**WHAT YOU ARE ASKED TO DO:** Among the records below, count the lines where "Desarrollo" occurs, and report that total alone.

(AVAILABLE RECORDS Opens)

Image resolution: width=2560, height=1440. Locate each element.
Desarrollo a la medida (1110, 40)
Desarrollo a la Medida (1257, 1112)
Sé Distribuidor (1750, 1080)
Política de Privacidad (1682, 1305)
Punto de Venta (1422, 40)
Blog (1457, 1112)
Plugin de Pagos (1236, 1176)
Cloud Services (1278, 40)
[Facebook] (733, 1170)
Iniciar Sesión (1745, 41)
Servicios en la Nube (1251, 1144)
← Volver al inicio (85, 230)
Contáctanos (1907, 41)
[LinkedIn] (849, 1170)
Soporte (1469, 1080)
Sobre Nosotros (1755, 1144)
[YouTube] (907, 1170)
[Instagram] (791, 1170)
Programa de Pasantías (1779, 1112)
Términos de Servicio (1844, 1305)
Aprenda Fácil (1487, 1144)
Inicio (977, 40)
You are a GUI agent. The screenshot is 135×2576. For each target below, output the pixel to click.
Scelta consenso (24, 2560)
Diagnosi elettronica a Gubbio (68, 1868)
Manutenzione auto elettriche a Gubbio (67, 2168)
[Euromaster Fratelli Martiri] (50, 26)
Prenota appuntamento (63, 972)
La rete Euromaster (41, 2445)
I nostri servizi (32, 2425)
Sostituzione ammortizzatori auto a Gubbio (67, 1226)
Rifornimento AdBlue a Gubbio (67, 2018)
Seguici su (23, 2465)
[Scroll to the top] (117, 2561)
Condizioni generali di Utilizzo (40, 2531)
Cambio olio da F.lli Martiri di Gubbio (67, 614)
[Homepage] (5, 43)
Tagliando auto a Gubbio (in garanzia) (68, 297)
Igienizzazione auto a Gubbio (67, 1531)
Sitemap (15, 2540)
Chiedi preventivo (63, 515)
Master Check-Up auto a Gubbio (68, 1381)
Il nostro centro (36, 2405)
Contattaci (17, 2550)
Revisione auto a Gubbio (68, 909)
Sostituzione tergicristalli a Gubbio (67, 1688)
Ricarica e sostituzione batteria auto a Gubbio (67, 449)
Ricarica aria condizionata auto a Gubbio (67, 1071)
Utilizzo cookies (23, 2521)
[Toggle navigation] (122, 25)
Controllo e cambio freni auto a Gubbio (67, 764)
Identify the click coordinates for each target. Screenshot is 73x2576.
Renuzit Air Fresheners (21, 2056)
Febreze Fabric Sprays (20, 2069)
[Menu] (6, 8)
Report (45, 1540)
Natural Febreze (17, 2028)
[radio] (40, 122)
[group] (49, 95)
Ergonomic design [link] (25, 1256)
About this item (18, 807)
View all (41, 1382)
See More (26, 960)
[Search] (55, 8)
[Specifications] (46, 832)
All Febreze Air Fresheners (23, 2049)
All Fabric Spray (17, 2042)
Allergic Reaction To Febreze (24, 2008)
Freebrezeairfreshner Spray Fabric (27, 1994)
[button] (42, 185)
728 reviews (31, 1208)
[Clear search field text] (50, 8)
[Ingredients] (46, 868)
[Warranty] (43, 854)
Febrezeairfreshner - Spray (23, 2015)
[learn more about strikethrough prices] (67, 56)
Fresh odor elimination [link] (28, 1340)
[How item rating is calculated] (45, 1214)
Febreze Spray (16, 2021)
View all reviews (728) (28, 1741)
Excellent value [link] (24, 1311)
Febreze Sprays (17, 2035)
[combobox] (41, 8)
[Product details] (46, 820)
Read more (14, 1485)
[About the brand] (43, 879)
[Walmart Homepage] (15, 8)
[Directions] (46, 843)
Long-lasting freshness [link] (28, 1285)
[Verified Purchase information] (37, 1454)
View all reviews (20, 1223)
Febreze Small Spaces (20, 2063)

(AVAILABLE RECORDS Closes)

**OUTPUT OF THE EXERCISE:** 2